Associate Vice Chancellor Singer called for streamlining by minimizing the number of different procedures for different types of complaints. Chancellor Keating concurred, saying that the hallmarks of success in dealing with discrimination were a clearly stated philosophy, effective policies, and simple procedures. Mr. Pitts noted that the discrimination policy could not override certain existing policies, such as those that apply to students.
In moving to rise from committee of the whole and report, Professor Kavenik called for and obtained a consensus of those present that the Faculty would like an opportunity to comment on a draft of the revision that is proposed by the University Diversity Committee.
Chancellor Keating resumed his role as Chair.
Professor Kavenik was designated Chair for the duration of the discussion. She called on Chancellor Keating to desribe the work of the task force he co-chairs on student recruitment/retention. The Chancellor said that we have done well in achieving our enrollment goals and that we now need to do more to retain the students we attract. He has charged the task force with considering ways in which we can better support our students so that they are more likely to be successful at UW-P and less likely to experience frustration. Although the task force has met just once, it has identified a number of issues that will be examined more closely. Can we expand our scholarship programs? Can we improve the delivery mechanisms for any/all student services? What additional services can we provide at a reasonable cost without lowering standards? Are we overlooking any significant student issues? Can we cross-train personnel in the various student service offices? Can we improve parking, especially for visitors? Is a visitor information kiosk feasible? Can we employ the concept of one-stop shopping more often? Should we provide more supplemental instruction? Should we adopt a continuous early warning system? Should we use a common logo on all mailings to increase recognition? Should we provide computer-usage workshops for older students returning to school? Should we increase the number of admissions programs throughout the year? The Chancellor concluded his presentation by inviting anyone who would raise other issues to forward them to him.

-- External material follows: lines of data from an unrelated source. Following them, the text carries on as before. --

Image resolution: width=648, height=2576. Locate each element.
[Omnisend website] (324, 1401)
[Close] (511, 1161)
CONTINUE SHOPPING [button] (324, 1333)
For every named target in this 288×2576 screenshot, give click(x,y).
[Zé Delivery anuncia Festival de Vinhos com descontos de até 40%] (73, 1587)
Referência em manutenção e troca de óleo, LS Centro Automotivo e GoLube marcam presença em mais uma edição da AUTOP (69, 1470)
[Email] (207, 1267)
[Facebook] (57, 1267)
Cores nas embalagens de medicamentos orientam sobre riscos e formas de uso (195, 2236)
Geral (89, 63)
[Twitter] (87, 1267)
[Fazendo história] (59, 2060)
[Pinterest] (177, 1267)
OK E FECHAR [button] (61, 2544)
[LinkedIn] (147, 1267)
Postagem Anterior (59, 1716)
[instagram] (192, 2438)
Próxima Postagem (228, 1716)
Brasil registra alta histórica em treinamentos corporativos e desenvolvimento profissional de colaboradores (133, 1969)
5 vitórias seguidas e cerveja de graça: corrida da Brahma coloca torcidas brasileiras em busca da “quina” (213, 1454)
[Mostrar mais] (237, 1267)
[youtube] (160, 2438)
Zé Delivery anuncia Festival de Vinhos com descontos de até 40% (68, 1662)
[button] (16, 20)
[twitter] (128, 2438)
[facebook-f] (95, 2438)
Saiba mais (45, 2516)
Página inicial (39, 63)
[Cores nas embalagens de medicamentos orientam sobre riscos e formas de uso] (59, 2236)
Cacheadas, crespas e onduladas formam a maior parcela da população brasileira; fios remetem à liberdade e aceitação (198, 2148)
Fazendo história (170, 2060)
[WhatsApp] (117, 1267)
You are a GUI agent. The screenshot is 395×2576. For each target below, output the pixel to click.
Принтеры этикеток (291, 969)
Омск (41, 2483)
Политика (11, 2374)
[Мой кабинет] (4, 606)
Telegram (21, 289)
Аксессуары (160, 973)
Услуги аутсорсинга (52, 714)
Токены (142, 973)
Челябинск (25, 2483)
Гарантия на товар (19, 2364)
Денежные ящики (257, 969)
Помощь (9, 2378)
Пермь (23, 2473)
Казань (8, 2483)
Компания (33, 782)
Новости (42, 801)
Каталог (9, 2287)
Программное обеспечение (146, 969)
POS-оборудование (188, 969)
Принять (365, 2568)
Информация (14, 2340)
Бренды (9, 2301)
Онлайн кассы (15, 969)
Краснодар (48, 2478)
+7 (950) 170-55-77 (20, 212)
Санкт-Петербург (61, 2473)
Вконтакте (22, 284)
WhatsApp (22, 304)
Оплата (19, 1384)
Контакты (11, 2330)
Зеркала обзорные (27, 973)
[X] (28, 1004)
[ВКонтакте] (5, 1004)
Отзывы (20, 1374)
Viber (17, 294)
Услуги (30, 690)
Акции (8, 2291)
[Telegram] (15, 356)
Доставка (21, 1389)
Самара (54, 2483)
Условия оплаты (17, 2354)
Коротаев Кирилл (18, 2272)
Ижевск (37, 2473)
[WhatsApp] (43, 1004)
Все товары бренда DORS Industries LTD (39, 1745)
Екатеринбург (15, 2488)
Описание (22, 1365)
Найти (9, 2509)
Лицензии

Professor Saffioti-Hughes, Chair of the Admissions, Records, and Student Information Committee, said that her Committee is concerned about the number of poorly prepared students who are admitted with little chance of reaching graduation. She said that it is not likely that we can support many of these students and that our credibility in the high schools we serve is eroded by our willingness to admit such students. Chancellor Keating replied that we are not lowering our standards and that we try not to grant financial aid to students with little prospect for success. He added that one-third of our graduates have needed remedial coursework at some point and that we serve a population that some schools have chosen not to serve. Professor Saffioti-Hughes called for reconsideration of the use of a conditional admission status that requires prescriptive advising.
Chancellor Keating said that we need to reconsider our entire approach to enrollment management. Professor Dudycha said that it is well known that the ACT test is not a good predictor of success in college. The Chancellor agreed, saying that we may need to re-examine the validity of the admission criteria we use. Professor Ross called for the development of profiles of students who succeed/fail.
At 4:55 Professor Kavenik determined that the committee of the whole would rise without report and the meeting was adjourned.